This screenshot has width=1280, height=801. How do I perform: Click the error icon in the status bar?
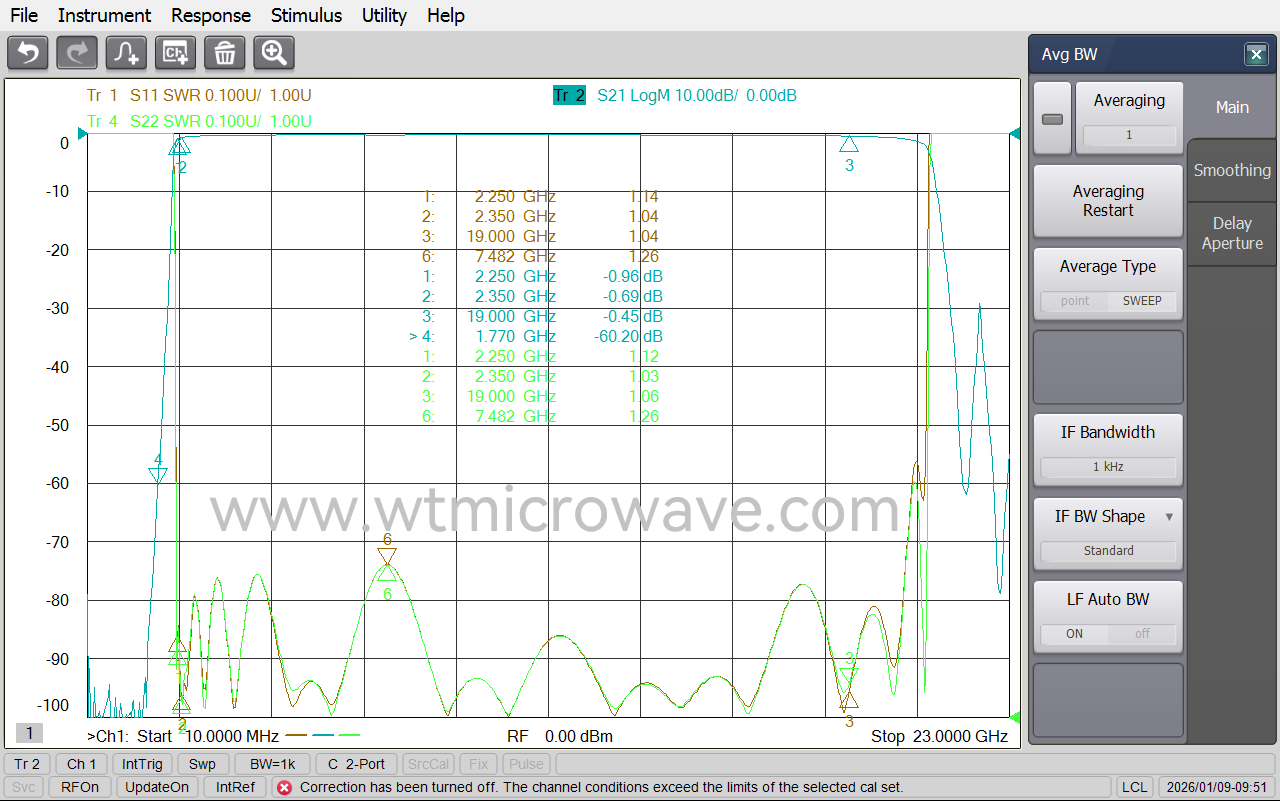(286, 786)
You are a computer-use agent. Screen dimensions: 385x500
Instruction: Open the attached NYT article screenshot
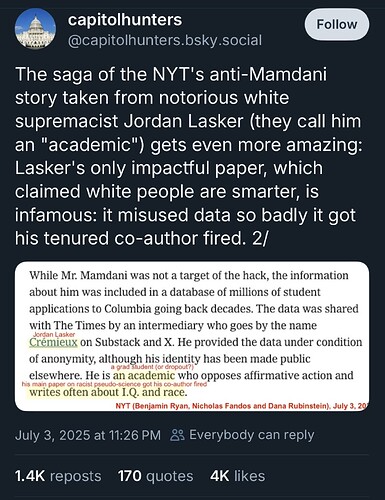point(192,336)
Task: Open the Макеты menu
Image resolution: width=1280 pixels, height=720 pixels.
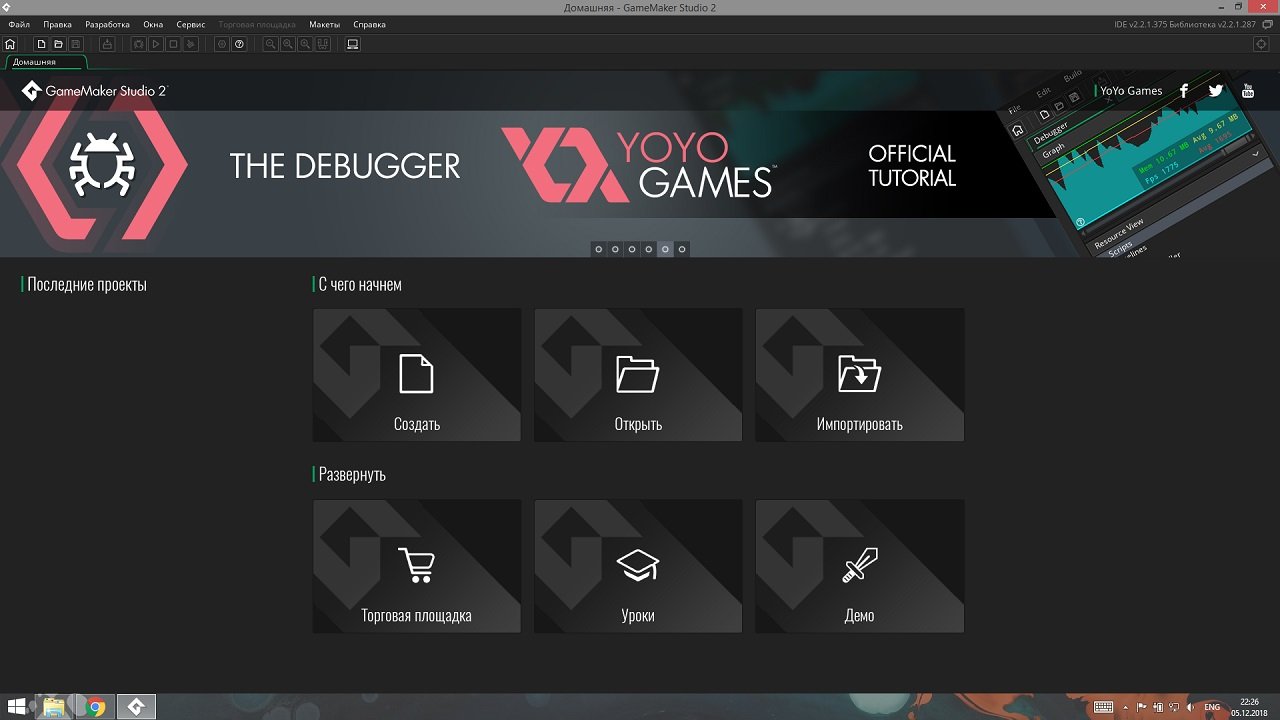Action: click(x=324, y=24)
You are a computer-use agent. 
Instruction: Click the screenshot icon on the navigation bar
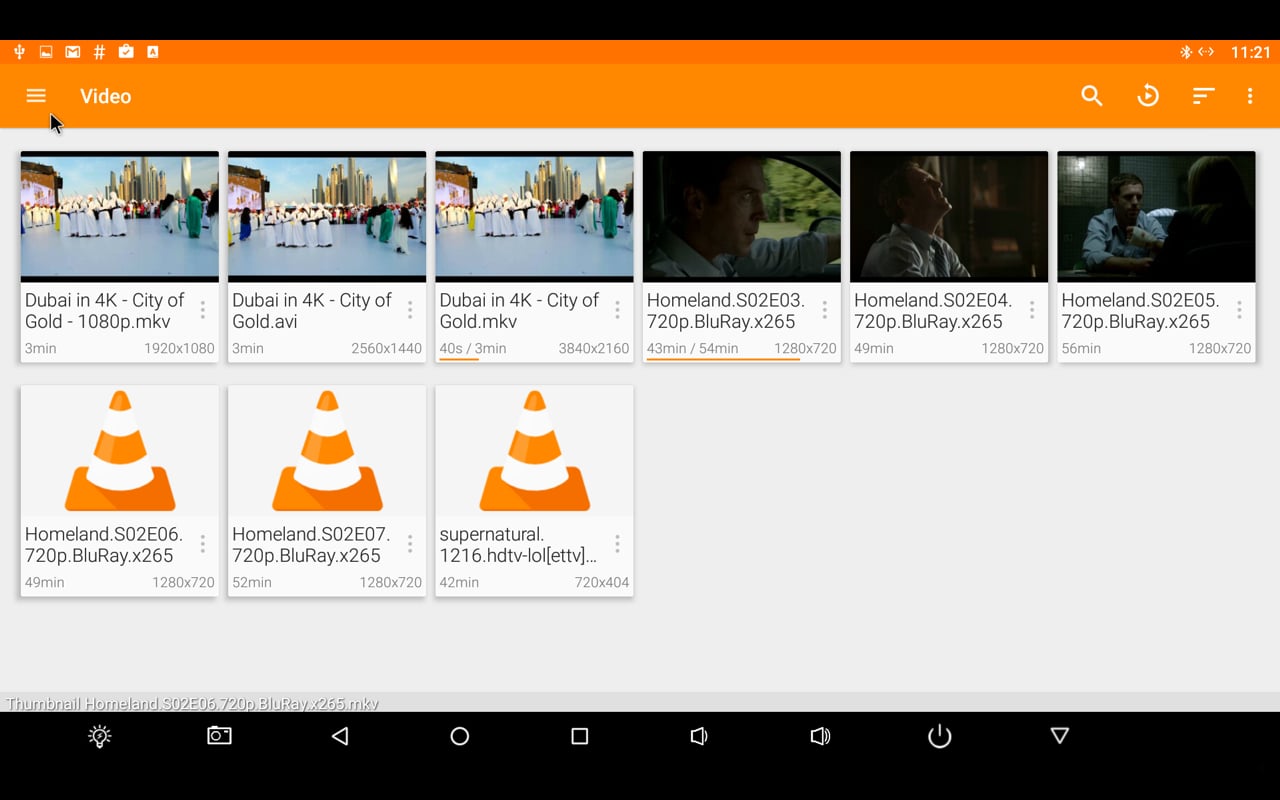219,736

::::::

§ **WHAT THE TASK ASKS**
The answer should be a single number: the count of lines in the records that hold the string "agent".

§ **PROBLEM SOLUTION**
2